Firstly, one should never send a mathematical boy to do a mathematical man’s job. (And, certainly, do not send mathematical toddlers.) Undoubtedly, the Auditor-General and their staff would not have had the expertise (nor the time) to confirm for themselves the truth of any such “no errors” claim. If you want mathematics exams properly vetted, audited, whatevered, then get properly competent mathematicians to do it.
Secondly, it seems very likely that either the auditing was incompetent or VCAA actively deceived the auditor, or both. Why? Because it seems impossible to believe that VCAA was unaware, long before the audit, that the Specialist question was stuffed: the error is simply too blatant for someone not to have alerted VCAA, and very quickly. (VCAA has also declared, although much belatedly and unconvincingly, that VCAA was aware that the Methods question was stuffed at the time of grading, and thus long before the audit.)

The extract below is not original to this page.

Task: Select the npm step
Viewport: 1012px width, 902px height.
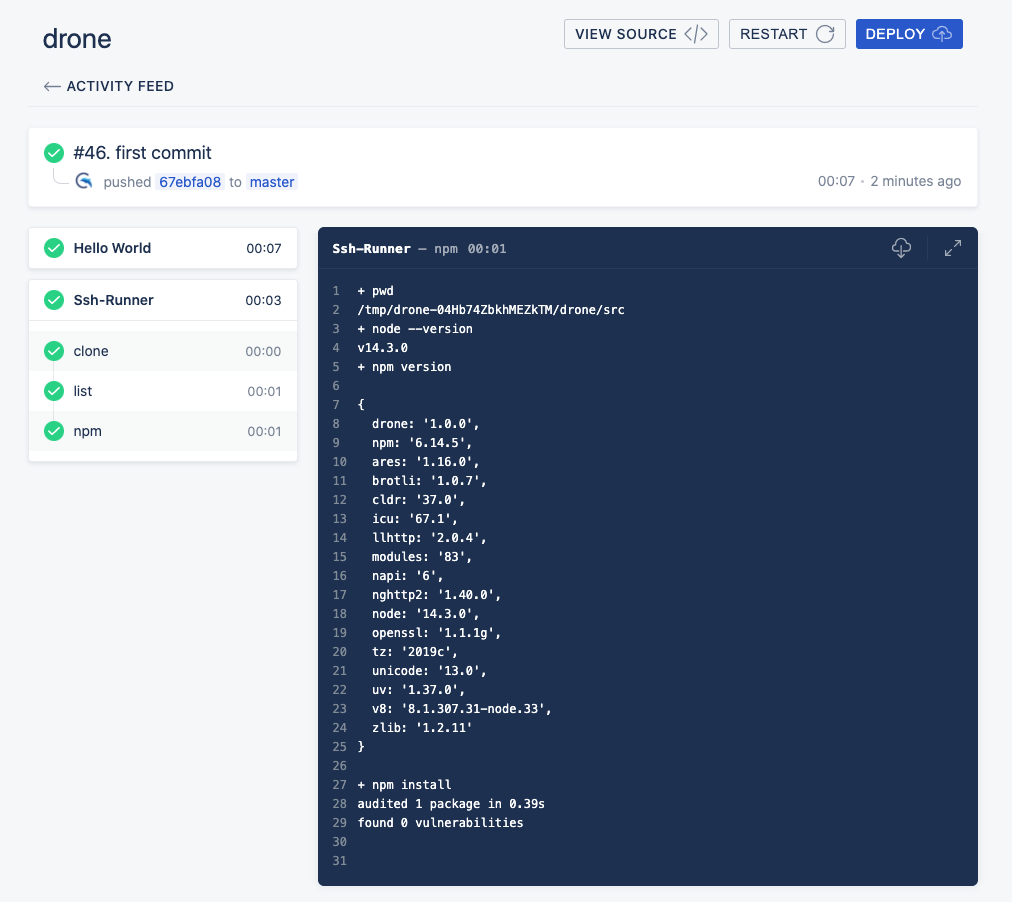Action: pos(163,431)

So, then, did the auditor ever ask VCAA if VCAA had identified “technical errors” on the 2009 exams? If not, then the auditor was incompetent and it also seems highly likely that VCAA withheld highly relevant information. But, if so, then it seems highly likely that either VCAA lied to the auditor, or people within VCAA deceived other people within VCAA.
Thirdly, and finally, the question: is this gonna happen again?

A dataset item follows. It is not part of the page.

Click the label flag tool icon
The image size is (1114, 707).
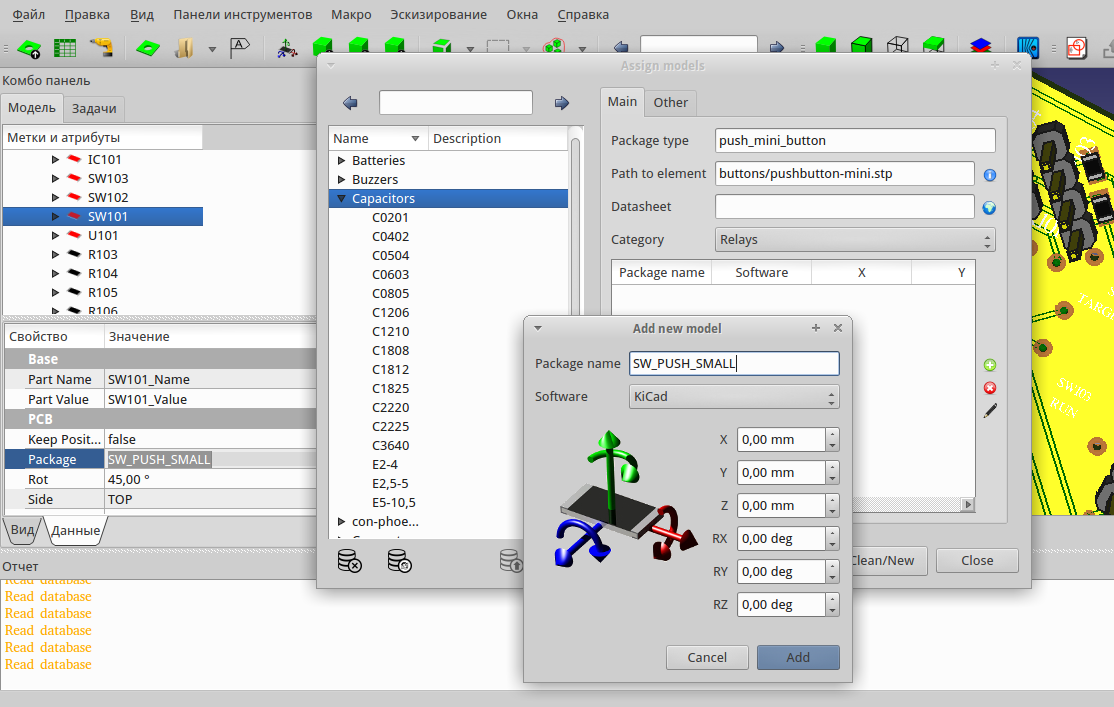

After the 2022 stuff ups, and then the 2023 stuff ups, the Minister for Education has signalled there will be a review of the VCE exams, and VCAA has separately signalled some kind of reviewing. The question is whether any of this reviewing will amount to anything other than the usual whitewashing.
We’ve been open-minded about this, and we’ve been deliberately quiet, allowing things to play out. But the more time goes by without hearing anything of sensible substance from either the Minister or VCAA, or much of anything, the less hopeful we are.
We’re still open-minded. We’re now anything but optimistic.